Camps ya no engaña a nadie cuando sale a la palestra
pública de sus medios acólitos para hablar de
la necesidad de agua del campo valenciano o que planteará
ante el Constitucional la invalidez de los Estatutos que derogan
los trasvases. La realidad es que los diputados valencianos
del PP votaron a favor de Estatuto de Aragón en cuyo
artículo 17 se prohíben las transferencias de
aguas desde el Ebro y ahora lo han hecho por el Estatuto de
Castilla-La Mancha que prohíbe el trasvase Tajo-Segura,
tan necesario para los regantes alicantinos.

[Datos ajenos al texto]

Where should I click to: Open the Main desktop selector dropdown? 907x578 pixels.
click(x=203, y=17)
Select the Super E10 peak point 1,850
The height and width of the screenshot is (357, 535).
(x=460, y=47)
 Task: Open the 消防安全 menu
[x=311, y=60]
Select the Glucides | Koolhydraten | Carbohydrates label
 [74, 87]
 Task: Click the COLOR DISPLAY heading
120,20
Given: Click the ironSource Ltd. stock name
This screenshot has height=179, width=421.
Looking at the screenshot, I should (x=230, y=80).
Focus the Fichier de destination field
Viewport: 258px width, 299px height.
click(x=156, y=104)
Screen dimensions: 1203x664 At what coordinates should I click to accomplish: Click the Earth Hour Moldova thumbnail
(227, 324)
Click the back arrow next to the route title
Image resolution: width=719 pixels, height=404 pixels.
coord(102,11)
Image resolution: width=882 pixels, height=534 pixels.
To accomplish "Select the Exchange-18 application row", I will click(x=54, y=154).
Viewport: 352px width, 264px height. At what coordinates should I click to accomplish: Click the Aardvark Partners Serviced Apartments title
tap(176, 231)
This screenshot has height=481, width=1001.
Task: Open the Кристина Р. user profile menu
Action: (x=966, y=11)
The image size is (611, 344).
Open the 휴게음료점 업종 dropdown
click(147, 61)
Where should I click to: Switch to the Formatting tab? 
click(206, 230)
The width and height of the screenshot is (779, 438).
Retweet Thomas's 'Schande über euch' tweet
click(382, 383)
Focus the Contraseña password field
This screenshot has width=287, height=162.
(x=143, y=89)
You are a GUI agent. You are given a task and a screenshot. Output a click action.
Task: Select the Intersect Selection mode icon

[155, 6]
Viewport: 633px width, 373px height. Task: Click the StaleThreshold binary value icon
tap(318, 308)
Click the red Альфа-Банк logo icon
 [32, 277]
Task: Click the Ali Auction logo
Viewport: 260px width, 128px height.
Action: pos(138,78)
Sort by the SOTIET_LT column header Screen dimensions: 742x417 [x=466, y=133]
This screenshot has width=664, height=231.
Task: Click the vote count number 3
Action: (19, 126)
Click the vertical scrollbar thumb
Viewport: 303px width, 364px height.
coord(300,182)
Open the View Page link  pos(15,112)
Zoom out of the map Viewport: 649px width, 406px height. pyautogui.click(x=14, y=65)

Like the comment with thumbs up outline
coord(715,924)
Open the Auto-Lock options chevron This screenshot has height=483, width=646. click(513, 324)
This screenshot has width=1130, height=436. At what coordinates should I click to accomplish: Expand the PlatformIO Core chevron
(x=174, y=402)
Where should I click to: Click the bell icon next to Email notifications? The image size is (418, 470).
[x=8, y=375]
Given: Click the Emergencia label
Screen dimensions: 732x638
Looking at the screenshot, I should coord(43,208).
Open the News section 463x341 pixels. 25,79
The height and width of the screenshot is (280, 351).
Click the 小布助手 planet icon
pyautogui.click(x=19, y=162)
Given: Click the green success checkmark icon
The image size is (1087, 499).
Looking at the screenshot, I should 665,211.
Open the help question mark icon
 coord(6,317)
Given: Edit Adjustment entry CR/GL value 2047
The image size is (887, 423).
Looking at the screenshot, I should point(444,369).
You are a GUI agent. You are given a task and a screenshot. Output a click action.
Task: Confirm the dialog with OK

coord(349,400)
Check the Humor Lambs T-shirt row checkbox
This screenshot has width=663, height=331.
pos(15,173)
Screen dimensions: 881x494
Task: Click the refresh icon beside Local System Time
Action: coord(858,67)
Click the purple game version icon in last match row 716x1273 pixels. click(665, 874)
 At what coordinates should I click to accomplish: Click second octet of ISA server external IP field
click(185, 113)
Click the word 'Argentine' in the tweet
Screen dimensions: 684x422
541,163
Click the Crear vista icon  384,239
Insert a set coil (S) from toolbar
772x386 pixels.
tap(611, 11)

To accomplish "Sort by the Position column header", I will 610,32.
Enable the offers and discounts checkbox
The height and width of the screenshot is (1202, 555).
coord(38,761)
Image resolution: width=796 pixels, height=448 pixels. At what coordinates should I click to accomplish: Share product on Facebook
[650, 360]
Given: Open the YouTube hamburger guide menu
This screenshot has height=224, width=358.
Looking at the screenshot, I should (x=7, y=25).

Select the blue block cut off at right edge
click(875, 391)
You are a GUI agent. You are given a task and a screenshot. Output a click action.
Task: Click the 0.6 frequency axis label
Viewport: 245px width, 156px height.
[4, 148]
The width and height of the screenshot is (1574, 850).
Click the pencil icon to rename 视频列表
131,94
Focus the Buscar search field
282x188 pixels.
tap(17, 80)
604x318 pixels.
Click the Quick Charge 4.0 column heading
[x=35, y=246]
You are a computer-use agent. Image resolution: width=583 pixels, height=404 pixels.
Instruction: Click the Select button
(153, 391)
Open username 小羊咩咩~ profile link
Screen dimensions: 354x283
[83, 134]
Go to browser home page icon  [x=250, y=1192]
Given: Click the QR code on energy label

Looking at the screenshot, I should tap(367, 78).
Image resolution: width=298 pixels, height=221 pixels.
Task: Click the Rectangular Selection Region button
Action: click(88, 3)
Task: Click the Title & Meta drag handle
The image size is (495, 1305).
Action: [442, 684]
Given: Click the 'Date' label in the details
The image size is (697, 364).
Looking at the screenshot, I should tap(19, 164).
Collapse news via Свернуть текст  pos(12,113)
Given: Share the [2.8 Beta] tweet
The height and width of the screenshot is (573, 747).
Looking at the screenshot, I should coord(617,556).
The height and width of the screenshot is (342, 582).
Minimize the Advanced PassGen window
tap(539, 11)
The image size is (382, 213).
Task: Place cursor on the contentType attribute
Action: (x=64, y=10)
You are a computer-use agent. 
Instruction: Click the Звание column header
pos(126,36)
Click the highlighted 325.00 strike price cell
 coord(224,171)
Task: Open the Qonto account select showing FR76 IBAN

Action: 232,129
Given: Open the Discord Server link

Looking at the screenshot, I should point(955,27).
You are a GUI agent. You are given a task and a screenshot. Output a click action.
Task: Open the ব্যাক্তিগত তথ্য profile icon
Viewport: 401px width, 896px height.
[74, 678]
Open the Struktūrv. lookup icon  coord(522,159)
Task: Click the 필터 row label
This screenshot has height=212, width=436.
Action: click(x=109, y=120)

¿Qué les van a decir a sus votantes los diputados
del PP de la Comunidad Valenciana que se han pasado cuatro años
espetando al PSOE por dejar a nuestros campos sin agua y ahora
son ellos mismos y sus compañeros de partido los que
dinamitan tan necesario trasvase? Pues nada, sólo 2 diputados
del PP de Murcia han sido fieles a sus ciudadanos y han votado
contra el fin del trasvase, los valencianos han seguido todos
como corderos las órdenes de Madrid, aunque el coste
sea la ruina de miles de agricultores.
Lo triste es que la imagen de los diputados valencianos poniendo
fin con su voto al trasvase no se verá en la ruinosa
Canal 9 y sólo se leerá de tapadillo en los medios
de comunicación valencianos narcotizados con la nueva
campaña de la Generalitat Valenciana “Som CV”
que les reportará cuantiosos beneficios publicitarios.
¿Y la gente de a píe? Seguirá pensando
que toda la culpa es de Zapatero que niega el agua a los valencianos
y el PP conseguirá otra mayoría absoluta sólo
con ondear la senyera en la Plaza de Toros.